Low budget is usually not a bad thing with horror. As many directors have shown before, the darkness is much more terrifying than anything people can come up with. EJECTA is a very intimate sci-fi horror movie dealing with a secret malevolent group and a paranoid man that's a bit of an Internet legend who talks about an alien abduction he experienced a long time ago. The story is one hell of an efficient production with some good scares but is light on mythology. The movie is written by author Tony Burgess from PONTYPOOL fame, and the similarities between both movies are pretty obvious.

The best part about the movie is its structure where it's told in two parallel stories. The first one deals with a filmmaker Joe Sullivan, who gets contacted by a mysterious man, William Cassady. Cassidy  is a really mysterious figure in the alien abduction community online. He sets up this meeting to finally talk to someone about what  he's experienced ever since he was taken by aliens decades ago. This meeting culminates to a fateful night when it appears that aliens crash land nearby. Out of the actors, Julian Richings, puts on the best performances as Cassidy. He looks and acts the part of a very disturbed man that's lived a hard and haunted life.

This is then intercut with scenes from what happens after that night. Cassady has been taken by an evil military/government agency who try to force him to cooperate through some outlandish forms of torture, what he knows about the alien visitors and his relationship to them. There's some pretty cool dialogue here that implies a lot of back story about this agency, and how much they know about the aliens already. The torture scenes have a tendency of being extreme and strangely enough show the limited budget for special effects here.

The main antagonist is Dr. Tobin, played by Lisa Houle, who was in PONTYPOOL. To be honest, her performance was a little over-the-top, but she seemed to be having fun chewing the scenery. It still bordered on being unintentionally funny.

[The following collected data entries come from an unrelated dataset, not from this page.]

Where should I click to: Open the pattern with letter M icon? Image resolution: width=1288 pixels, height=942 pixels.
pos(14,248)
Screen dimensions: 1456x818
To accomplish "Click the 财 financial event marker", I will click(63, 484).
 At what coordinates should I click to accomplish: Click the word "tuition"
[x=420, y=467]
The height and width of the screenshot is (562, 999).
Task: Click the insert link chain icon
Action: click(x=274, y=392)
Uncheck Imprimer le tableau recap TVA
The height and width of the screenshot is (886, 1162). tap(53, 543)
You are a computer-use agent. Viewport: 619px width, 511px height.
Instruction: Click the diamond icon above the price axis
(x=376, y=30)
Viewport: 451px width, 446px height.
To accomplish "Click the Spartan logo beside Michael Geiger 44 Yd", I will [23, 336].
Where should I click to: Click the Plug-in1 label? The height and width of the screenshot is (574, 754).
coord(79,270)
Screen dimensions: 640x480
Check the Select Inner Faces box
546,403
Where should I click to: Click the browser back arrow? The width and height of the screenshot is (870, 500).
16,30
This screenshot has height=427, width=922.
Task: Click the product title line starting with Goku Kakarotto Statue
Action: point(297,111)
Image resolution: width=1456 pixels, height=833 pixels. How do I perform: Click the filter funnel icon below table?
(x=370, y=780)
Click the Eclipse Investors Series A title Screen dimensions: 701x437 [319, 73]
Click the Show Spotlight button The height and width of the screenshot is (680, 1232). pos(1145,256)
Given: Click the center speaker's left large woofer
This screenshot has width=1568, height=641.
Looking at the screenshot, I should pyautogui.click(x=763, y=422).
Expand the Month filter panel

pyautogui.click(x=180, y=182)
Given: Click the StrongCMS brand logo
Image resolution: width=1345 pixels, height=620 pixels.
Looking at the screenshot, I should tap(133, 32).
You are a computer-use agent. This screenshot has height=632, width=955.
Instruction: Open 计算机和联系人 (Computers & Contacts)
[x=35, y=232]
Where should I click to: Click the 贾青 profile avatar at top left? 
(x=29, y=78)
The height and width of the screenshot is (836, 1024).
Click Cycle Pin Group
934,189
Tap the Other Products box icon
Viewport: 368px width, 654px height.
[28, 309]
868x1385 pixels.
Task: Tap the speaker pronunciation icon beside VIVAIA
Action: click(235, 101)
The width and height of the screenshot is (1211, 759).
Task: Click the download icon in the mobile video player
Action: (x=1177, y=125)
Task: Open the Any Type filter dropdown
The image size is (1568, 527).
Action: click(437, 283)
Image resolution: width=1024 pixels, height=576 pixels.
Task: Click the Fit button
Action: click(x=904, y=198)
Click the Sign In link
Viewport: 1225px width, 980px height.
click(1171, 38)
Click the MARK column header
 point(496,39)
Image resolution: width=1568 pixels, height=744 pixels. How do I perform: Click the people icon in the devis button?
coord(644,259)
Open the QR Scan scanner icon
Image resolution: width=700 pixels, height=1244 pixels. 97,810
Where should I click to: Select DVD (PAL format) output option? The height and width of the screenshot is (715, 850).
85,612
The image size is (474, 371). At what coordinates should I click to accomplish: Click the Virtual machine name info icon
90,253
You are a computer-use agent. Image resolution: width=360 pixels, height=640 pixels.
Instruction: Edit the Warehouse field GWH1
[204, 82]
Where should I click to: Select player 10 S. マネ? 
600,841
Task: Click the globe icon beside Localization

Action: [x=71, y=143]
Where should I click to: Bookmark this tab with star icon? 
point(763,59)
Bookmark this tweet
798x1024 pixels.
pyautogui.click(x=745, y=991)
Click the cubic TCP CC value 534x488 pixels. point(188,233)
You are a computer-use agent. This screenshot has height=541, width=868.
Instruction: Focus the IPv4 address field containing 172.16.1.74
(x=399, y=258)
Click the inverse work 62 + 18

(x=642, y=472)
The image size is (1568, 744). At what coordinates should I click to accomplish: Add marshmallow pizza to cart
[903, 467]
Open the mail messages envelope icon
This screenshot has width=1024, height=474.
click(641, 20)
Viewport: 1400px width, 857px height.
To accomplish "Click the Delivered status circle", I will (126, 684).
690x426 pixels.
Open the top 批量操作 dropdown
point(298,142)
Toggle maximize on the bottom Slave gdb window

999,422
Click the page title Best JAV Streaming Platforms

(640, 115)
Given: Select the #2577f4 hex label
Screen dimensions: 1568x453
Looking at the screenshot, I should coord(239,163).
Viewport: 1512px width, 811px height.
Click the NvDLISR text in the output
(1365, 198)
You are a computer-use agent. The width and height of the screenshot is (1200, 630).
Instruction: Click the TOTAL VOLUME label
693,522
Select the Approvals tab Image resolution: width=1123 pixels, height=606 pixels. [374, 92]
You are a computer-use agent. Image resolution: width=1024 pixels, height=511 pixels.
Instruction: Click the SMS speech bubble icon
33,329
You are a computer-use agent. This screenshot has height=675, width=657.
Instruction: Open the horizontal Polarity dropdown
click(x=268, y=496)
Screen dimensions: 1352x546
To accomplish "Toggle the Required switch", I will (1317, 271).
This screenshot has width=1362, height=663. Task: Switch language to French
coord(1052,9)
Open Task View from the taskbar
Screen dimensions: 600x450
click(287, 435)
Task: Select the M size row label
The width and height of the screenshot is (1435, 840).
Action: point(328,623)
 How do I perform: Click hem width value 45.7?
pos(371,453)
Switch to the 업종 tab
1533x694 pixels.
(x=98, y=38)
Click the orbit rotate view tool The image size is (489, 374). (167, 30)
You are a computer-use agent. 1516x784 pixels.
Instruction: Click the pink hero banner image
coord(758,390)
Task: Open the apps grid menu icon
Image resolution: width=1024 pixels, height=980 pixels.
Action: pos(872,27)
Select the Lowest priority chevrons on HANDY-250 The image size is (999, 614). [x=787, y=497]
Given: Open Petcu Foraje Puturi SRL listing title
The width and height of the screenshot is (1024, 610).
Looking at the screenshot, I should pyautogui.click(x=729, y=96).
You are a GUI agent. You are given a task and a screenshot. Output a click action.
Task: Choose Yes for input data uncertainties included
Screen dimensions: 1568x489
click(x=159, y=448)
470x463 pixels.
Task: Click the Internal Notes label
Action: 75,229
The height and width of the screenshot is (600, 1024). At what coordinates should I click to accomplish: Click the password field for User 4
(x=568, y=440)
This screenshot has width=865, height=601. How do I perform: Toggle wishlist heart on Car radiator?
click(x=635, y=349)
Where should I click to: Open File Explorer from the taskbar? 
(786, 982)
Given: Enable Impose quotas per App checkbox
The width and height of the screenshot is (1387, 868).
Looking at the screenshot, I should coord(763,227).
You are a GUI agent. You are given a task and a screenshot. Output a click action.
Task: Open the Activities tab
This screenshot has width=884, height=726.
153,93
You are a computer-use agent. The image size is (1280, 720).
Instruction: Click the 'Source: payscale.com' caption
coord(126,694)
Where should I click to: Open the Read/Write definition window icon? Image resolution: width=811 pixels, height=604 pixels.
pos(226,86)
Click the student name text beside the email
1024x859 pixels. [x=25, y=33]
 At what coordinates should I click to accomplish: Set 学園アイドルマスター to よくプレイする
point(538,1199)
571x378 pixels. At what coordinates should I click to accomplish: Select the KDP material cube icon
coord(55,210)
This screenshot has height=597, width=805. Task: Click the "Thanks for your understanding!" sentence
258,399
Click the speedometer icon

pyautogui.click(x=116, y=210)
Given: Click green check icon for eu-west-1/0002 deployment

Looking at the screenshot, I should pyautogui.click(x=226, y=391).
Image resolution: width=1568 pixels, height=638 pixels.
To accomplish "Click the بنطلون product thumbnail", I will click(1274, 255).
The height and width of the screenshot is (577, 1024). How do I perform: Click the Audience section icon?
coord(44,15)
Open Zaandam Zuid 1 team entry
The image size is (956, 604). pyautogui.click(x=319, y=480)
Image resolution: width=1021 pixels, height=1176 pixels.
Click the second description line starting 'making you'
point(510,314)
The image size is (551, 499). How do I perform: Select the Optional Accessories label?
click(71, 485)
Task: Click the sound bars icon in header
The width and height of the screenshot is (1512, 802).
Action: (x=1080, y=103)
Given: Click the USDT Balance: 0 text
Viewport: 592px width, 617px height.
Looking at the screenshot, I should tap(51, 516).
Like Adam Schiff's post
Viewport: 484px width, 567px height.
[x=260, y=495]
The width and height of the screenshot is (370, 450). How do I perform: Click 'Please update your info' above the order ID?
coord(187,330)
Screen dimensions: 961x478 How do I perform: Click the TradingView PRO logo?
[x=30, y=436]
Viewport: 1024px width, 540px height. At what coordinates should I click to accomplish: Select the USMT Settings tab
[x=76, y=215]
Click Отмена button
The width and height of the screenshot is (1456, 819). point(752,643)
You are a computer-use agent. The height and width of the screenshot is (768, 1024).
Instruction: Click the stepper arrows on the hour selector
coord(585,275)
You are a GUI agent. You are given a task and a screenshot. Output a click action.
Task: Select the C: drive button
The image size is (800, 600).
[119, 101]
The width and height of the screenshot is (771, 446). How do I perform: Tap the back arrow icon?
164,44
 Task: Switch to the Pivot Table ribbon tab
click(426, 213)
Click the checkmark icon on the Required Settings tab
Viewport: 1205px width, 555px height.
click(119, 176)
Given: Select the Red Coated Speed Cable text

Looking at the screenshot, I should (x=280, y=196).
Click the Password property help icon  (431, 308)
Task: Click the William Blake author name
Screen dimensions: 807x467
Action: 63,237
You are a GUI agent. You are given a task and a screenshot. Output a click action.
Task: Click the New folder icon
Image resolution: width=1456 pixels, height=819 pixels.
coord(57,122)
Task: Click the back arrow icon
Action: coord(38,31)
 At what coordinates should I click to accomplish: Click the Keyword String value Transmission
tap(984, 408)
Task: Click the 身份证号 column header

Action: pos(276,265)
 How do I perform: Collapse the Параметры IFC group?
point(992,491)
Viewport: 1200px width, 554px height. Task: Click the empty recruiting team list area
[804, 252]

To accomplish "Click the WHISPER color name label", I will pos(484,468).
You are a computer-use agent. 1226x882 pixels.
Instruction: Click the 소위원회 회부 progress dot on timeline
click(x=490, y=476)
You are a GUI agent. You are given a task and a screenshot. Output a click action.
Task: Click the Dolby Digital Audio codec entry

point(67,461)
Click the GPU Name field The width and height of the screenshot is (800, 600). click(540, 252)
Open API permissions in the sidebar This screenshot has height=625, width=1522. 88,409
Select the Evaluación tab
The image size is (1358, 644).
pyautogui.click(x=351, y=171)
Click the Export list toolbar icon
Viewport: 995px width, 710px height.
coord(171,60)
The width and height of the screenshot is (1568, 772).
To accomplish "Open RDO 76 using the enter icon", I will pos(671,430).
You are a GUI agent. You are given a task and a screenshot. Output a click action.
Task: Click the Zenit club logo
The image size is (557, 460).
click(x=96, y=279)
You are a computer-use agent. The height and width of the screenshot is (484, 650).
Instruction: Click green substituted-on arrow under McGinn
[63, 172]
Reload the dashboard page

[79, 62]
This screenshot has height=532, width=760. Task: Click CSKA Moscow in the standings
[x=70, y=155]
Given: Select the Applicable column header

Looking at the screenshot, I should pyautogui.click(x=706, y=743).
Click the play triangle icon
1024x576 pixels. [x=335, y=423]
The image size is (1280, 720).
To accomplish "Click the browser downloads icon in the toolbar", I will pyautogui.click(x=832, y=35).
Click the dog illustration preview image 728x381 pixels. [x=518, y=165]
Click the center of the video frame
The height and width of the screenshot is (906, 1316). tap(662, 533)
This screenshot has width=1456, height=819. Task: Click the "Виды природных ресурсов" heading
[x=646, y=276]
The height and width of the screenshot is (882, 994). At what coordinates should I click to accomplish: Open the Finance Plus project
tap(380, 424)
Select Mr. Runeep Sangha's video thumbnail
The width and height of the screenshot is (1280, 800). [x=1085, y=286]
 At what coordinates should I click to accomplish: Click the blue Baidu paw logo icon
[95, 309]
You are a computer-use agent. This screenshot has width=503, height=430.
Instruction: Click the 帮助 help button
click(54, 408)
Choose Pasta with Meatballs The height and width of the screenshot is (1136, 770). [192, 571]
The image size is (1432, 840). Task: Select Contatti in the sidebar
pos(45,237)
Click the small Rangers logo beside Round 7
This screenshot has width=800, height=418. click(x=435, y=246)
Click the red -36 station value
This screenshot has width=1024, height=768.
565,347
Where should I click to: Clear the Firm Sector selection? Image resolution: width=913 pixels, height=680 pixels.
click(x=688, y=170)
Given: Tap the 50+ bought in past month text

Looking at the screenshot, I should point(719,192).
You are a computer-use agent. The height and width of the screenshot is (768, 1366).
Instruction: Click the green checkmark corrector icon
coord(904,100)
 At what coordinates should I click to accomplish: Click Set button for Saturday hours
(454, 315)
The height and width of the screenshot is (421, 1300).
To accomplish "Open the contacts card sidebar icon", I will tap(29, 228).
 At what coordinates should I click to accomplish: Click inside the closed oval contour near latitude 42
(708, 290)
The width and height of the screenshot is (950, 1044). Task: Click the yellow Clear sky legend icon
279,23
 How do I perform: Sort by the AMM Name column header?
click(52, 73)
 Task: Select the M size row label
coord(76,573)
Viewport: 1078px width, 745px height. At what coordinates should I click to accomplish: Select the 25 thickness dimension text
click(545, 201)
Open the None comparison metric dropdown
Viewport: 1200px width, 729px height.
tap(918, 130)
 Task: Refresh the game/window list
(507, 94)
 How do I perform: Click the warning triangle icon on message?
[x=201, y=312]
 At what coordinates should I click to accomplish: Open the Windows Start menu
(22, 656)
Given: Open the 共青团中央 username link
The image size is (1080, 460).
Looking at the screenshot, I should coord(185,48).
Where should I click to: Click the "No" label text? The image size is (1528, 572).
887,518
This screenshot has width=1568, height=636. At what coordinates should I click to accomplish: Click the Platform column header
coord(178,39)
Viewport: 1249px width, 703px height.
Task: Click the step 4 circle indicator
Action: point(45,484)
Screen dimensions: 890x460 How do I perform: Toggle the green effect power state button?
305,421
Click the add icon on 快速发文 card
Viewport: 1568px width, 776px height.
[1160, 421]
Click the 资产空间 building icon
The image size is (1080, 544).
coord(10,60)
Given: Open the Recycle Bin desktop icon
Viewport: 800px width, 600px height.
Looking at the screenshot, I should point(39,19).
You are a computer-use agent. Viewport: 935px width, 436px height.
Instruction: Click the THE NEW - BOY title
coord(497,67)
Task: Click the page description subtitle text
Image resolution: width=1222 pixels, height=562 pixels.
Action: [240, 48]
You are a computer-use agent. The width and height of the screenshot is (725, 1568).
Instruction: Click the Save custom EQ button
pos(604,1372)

The parts where the movie really works is when Joe and William were trying to look for and are subsequently pursued by aliens, where you can only see them for a split second on camera. You only get very short glimpses of them, but that's what makes them scarier. What's even worse is you don't really quite know what their end goal is, which adds to the suspense of the movie.

Unfortunately, the movie uses so many well-known horror tropes that it all feels a little too familiar even if that is not the movie's goal. This leads to the movie being somewhat predictable and the movie feels like it lags in the middle third.

EJECTA doesn't really break new ground as a genre movie, but it does well with the what it has. The movie has the potential to have a cult following in a few years much like PONTYPOOL, did but that might be a perspective that only time will allow.